Technical Abstract: Salmonella contamination of post-harvest produce has been a persistent problem worldwide. We determined the effects of storage temperature (5 and 25°C), lauric acid amide pyrrolidine (LAPY), a bacterial competitor (Bacillus subtilis) and physical decontamination on the attachment and survival of Salmonella on post-harvest produce. Microbial populations on untreated post-harvest produce varied with produce types as aerobic mesophilic bacteria (AMB) were greater than 7.0 logs on alfalfa sprouts, but lactic acid bacteria (LAB) were below detection (< 1 log). On pistachio and soybean, populations of Pseudomonas sp., AMB, yeast and molds, and LAB were also below detection level (<1 log CFU/g). Storage temperature influenced the strength (SR-values) of Salmonella attachment (SR-values) for varying produce types.
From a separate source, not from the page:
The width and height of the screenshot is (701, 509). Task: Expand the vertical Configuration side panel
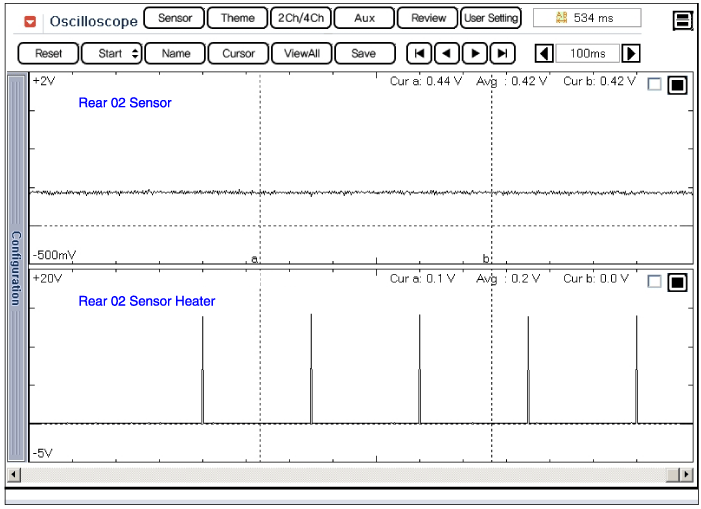click(x=16, y=267)
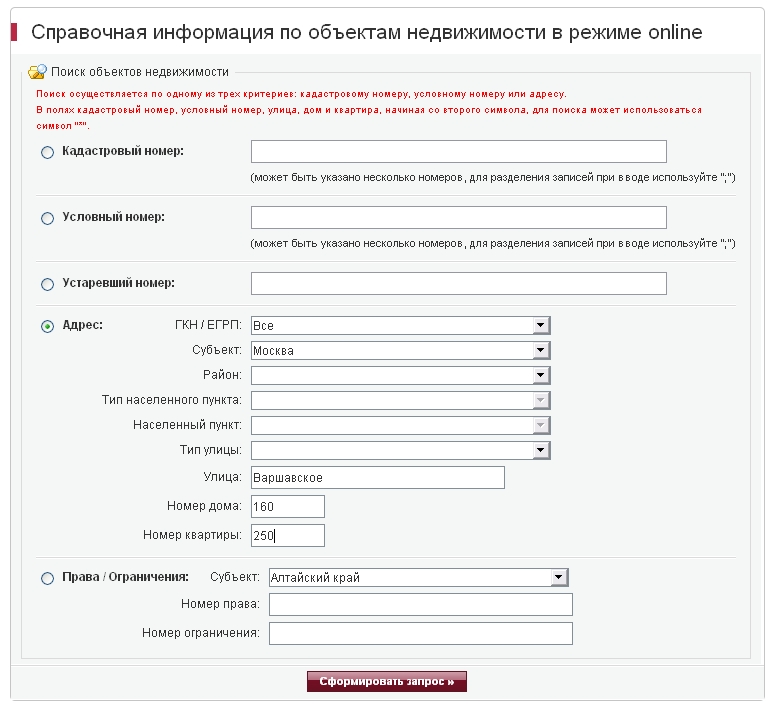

SR-values were greater on pistachio and soybean (0.53-0.76) than on alfalfa and carrot (0.10-0.13). The application of LAPY on pathogen-inoculated produce resulted in significantly greater pathogen reduction on alfalfa, pistachio and soybean (2.1-3.0 logs), but not on carrot (<1.5 log). The application of B. subtilis, a bacterial competitor in combination with Salmonella Typhimurium did not result in any significant reductions in pathogen populations. Physical decontamination of pathogen-inoculated produce by water rinse significantly (P<0.05) reduced Salmonella attachment and bacterial populations on produce. These results indicate that mitigation of Salmonella attachment by selective application of post-harvest intervention and decontamination measures may limit attachment, pathogen survival and lead to enhanced post-harvest produce safety.